I.Media - published on 01/04/23

The secretary had gone home to his native Germany to see his family, but quickly returned to Rome when the Pope Emeritus began to weaken.

As Joseph Ratzinger’s collaborator since 1996 and his personal secretary from 2003 to 2022, Archbishop Georg Gänswein was one of those closest to the Pope Emeritus in his last days. In an interview with Vatican News on January 4, 2023, he recounted how the last week of Pope Benedict XVI progressed.

Benedict XVI’s personal secretary explained that he had gone to Germany on December 26 to visit his family. The next morning, one of the consecrated laywomen at Mater Ecclesiae called him to tell him that Benedict XVI had had a very bad night and that Dr. Patrizio Polisca, an Italian cardiologist caring for the Pontiff Emeritus, had come.

On December 27, Archbishop Gänswein decided to fly back to Rome. He arrived at Mater Ecclesiae Monastery at 1 a.m. on December 28. “I immediately went to his bed and I was afraid because he was breathing very heavily,” he said.

In the morning, he called Pope Francis to warn him. This was the day the Pope alerted the world at the Wednesday audience that Benedict was very ill. Francis then went right after the audience and blessed his predecessor. The rest of the day was “difficult,” Archbishop Gänswein said, but the next morning, “against all odds,” the health of the Pontiff Emeritus improved, without the doctor being able to explain it.

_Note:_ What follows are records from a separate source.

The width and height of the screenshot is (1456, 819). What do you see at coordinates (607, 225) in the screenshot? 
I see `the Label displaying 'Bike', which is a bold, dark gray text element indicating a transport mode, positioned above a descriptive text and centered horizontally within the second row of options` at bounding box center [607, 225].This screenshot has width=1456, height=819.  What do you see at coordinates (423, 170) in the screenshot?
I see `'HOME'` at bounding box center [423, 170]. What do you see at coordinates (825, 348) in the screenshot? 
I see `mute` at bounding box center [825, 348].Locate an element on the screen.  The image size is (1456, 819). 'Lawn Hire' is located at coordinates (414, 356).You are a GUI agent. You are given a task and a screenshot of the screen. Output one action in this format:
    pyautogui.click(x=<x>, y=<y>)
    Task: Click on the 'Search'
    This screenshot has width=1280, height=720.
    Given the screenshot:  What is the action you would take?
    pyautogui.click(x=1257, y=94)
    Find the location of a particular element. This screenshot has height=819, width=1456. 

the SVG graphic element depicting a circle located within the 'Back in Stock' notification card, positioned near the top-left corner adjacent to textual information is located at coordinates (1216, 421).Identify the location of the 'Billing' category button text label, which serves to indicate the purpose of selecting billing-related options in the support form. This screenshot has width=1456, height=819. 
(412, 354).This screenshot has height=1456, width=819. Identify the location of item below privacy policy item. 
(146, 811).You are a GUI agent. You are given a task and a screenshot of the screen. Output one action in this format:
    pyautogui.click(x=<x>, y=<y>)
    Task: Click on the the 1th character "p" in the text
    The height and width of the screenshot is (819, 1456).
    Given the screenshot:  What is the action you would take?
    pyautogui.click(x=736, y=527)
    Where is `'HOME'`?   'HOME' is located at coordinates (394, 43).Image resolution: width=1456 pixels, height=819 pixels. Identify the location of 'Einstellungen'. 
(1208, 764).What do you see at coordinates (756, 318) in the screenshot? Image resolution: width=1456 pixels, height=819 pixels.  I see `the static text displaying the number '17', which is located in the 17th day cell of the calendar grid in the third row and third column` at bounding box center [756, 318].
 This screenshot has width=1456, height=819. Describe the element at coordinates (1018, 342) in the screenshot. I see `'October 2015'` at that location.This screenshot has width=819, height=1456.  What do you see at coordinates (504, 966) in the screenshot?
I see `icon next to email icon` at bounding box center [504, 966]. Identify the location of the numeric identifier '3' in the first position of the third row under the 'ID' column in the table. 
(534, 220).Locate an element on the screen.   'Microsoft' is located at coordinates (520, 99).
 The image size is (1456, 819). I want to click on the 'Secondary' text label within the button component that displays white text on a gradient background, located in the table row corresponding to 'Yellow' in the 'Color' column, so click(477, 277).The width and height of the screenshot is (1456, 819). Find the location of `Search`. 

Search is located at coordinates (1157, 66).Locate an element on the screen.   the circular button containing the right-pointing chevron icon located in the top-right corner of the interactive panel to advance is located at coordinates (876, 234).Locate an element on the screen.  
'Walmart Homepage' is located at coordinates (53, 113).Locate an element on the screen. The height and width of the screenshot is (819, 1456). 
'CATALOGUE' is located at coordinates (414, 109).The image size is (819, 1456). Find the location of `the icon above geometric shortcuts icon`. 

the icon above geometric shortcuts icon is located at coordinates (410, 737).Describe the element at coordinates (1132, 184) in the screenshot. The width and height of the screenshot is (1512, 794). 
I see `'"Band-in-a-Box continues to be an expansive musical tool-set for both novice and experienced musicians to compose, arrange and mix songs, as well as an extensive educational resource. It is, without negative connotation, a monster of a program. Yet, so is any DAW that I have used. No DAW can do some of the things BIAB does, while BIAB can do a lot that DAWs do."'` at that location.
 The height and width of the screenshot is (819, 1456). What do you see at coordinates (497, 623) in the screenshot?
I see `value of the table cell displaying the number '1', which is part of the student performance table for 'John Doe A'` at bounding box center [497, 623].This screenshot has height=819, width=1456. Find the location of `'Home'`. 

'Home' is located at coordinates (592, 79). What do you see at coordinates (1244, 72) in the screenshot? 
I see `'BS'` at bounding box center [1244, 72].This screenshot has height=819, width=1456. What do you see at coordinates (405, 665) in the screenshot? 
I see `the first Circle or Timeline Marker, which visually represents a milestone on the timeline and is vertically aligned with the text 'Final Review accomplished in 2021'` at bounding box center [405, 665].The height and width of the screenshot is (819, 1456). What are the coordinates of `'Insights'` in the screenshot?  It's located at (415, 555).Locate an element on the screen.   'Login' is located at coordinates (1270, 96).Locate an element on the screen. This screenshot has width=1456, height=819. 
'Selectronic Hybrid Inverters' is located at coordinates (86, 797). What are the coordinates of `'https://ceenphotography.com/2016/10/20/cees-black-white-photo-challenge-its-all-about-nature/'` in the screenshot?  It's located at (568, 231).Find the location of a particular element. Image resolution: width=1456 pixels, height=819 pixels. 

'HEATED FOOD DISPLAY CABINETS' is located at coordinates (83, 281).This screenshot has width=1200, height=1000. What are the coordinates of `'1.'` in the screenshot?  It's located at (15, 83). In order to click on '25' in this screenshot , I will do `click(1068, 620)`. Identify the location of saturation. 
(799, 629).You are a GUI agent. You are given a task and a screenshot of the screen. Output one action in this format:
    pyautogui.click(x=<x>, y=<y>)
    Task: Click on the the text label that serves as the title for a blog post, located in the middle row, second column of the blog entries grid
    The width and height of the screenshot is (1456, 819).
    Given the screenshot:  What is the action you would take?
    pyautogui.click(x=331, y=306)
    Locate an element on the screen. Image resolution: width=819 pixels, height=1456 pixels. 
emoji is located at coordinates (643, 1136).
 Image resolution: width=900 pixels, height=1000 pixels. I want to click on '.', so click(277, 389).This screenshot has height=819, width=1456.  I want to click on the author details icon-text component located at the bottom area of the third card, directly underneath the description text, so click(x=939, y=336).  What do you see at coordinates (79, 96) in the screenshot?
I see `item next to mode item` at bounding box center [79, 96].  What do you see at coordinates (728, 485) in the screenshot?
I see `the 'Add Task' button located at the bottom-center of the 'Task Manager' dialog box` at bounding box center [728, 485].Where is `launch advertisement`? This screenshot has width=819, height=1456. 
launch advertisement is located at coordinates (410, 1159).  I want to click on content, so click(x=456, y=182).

However, the situation went on to worsen, and Archbishop Gänswein decided to give Benedict XVI the Anointing of the Sick. Then a Mass was said in his room while he was in bed. Benedict XVI took Communion, receiving only the blood of Christ with a liturgical spoon because he had not eaten “for two days.”

The German Pope’s last night from December 30 to 31 “went pretty well,” he explained. It was during this night that the Pontiff Emeritus said “Lord, I love you” in Italian to a caregiver, between 2:50 and 3:10.

Then morning came and “within three hours” he was failing, says Archbishop Gänswein. “Thank God, the agony didn’t last that long, about a good three quarters of an hour,” before he passed to eternity at 9:34 a.m..

In the interview, the German archbishop also spoke about his personal relationship with Benedict XVI, saying that he has experienced a real “Via Crucis” at his side during the last few days. But he says that he remembers above all his “joy” and is happy that the “profound treasures” that Benedict XVI leaves as a legacy can be discovered by others.

The English-language Vatican News presents more details of the last days and reflections from the archbishop, here. One thing he says: “I know Pope Benedict is now where he wanted to go.”